El conocimiento del directivo y la actitud ante los bienes materiales

Los méritos personales son muy pocos. Mucho de lo que uno consigue depende más de las oportunidades y de las cualidades que la vida nos ofreció gratuitamente que del esfuerzo, y por tanto, del mérito personal

Como a las personas se les conoce por sus acciones, un modo de auto-reconocerse o conocer a otros es observar su actitud frente a los bienes materiales.  En los niños pequeños lo que observamos frecuentemente es que no quieren compartir su chocolate o sus galletas; que reclaman que se les sirva más de un postre.
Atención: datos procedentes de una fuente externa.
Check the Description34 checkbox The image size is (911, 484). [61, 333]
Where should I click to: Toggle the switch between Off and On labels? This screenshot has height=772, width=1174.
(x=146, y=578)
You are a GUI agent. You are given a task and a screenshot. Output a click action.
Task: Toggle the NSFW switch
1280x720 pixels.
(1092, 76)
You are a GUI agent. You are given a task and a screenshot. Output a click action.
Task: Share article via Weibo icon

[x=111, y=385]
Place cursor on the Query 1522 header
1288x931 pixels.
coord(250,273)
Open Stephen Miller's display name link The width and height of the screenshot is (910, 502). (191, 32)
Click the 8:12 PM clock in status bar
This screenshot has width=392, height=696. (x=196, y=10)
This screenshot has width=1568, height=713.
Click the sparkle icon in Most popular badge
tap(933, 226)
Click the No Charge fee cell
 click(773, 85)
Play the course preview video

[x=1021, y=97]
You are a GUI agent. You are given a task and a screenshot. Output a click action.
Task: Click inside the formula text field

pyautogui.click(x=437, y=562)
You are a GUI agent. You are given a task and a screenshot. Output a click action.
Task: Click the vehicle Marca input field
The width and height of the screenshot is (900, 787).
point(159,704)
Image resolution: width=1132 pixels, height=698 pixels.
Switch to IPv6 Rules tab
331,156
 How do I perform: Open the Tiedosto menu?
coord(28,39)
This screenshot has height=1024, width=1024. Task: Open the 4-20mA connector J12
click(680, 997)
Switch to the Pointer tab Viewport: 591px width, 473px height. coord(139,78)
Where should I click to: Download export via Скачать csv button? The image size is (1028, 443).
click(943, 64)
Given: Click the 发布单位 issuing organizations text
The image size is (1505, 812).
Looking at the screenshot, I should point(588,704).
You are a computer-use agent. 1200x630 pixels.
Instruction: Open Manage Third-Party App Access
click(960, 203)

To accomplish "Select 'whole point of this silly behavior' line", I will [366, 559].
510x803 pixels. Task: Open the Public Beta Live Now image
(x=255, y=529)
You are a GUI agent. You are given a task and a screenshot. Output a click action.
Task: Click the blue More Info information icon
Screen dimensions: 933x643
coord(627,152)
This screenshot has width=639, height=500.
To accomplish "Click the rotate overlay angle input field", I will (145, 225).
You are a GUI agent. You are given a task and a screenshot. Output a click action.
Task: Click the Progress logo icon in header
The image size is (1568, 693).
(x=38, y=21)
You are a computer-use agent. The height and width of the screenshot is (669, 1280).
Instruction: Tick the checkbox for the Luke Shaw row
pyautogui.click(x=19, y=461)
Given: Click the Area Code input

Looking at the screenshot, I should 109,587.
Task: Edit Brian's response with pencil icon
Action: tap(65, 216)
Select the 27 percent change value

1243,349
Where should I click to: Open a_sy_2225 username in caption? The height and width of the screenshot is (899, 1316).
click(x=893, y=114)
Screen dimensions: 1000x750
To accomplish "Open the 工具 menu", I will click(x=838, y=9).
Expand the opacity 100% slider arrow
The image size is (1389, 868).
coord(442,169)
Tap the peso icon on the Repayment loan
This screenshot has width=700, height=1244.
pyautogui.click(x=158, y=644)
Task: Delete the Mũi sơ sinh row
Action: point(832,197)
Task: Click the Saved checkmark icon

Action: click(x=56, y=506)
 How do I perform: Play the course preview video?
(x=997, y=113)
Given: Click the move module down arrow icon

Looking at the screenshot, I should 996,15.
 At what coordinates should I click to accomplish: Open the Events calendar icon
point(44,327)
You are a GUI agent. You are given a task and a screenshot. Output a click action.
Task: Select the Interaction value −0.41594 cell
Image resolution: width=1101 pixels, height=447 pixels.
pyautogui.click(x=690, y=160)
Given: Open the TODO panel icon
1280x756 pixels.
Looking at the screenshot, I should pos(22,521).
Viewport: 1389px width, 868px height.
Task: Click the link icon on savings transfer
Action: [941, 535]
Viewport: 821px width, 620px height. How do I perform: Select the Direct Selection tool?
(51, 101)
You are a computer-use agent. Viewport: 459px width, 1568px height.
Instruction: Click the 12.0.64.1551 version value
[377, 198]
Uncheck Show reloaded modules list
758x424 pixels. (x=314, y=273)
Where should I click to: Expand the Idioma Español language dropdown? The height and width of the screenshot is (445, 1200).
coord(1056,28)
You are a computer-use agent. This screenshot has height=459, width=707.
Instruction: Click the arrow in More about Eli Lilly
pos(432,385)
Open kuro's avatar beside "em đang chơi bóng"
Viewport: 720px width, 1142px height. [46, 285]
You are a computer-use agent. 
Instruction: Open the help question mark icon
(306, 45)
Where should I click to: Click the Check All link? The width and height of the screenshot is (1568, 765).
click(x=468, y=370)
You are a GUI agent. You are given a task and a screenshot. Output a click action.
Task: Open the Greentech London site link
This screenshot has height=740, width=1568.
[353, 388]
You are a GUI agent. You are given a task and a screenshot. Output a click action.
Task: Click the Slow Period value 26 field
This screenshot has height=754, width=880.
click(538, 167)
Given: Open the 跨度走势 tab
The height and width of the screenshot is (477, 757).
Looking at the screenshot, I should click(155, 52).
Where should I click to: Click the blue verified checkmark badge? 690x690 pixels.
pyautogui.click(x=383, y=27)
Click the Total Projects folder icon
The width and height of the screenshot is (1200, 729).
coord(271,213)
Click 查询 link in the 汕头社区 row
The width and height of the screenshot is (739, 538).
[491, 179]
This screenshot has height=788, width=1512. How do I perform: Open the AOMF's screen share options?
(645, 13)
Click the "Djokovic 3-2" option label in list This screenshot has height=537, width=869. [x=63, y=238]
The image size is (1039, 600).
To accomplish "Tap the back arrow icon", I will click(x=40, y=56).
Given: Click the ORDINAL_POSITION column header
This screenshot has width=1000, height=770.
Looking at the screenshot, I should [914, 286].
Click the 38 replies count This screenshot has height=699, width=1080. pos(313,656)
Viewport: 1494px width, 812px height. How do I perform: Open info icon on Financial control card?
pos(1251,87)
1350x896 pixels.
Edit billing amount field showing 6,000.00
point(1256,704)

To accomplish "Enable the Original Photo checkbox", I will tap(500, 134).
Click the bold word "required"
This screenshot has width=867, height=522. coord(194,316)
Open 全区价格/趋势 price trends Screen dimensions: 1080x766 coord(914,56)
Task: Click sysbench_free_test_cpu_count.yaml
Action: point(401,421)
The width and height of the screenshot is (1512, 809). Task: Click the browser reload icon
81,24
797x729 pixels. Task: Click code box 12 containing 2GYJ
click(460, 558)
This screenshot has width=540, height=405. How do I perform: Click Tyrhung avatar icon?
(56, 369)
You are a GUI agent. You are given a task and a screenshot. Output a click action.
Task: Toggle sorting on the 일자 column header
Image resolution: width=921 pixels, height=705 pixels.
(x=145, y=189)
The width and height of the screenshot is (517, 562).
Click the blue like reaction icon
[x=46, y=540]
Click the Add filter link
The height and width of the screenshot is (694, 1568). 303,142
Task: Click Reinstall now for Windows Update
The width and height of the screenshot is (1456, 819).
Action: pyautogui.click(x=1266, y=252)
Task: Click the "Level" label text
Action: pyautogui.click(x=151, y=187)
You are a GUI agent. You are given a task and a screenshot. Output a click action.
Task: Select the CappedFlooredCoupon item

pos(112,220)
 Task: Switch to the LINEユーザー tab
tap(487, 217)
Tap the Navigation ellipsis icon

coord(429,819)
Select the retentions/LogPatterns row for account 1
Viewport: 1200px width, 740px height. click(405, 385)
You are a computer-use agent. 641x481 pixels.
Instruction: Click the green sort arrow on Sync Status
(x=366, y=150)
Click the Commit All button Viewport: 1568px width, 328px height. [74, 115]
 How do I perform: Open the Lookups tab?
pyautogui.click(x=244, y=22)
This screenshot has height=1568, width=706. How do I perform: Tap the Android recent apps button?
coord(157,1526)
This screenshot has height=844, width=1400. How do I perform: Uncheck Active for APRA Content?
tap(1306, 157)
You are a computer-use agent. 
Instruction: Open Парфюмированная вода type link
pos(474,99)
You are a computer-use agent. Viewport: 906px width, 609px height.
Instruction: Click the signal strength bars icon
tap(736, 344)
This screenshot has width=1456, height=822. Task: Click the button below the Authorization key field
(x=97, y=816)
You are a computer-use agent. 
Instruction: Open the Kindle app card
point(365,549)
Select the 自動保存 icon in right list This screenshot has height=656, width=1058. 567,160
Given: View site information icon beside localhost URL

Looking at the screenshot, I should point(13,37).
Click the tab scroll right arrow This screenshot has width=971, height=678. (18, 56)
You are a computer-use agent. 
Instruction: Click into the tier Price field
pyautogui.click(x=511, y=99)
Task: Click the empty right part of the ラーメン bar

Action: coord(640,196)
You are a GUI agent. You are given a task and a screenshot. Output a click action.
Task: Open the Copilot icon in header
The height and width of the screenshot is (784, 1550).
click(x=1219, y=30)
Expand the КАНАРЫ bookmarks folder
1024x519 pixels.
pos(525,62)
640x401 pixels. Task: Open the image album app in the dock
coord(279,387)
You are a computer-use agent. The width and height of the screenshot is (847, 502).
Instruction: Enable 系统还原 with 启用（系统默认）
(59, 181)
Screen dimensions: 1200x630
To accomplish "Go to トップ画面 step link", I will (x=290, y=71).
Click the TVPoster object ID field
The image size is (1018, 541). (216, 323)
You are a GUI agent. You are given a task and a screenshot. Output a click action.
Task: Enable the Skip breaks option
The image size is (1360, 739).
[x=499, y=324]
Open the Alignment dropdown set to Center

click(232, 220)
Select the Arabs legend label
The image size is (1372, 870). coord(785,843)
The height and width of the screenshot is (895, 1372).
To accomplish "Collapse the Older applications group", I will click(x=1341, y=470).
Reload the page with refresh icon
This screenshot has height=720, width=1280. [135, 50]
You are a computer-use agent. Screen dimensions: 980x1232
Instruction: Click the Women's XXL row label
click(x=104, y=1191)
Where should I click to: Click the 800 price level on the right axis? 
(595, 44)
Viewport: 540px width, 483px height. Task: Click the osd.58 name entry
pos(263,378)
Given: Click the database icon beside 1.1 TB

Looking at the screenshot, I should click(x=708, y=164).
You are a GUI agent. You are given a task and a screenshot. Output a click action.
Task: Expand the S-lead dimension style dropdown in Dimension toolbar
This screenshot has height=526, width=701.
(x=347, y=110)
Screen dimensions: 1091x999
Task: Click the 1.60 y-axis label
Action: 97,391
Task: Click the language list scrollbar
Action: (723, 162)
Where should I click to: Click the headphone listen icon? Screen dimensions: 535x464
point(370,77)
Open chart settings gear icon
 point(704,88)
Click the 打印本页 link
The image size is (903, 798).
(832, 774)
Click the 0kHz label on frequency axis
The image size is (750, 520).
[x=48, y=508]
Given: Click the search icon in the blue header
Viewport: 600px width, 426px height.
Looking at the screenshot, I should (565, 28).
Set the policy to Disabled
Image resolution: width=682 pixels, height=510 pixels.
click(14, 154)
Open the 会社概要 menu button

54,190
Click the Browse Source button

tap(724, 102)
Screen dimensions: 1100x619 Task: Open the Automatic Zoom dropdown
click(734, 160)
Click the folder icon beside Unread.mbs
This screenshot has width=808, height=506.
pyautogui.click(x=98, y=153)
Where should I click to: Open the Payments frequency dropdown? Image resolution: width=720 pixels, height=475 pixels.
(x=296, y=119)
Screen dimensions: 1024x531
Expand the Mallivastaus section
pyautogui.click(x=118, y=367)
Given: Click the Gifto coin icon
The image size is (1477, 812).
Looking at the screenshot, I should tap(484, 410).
Y muchas veces, también, esta actitud es la que proyectan personas adultas.

Si se trata de una distribución de utilidades, nadie desea recibir menos favoreciendo con eso a otros; muy pocos están dispuestos a pagar con sus propios recursos un gasto de la empresa, aunque este sea muy pequeño; o la propina que se entrega en un restaurante es pequeña. En esos gestos pequeños, actuamos como si el hecho nos empobreciera significativamente. Por supuesto, no falta quien afirma que una persona solo consigue amasar una fortuna cuando es cuidadoso con el gasto pequeño.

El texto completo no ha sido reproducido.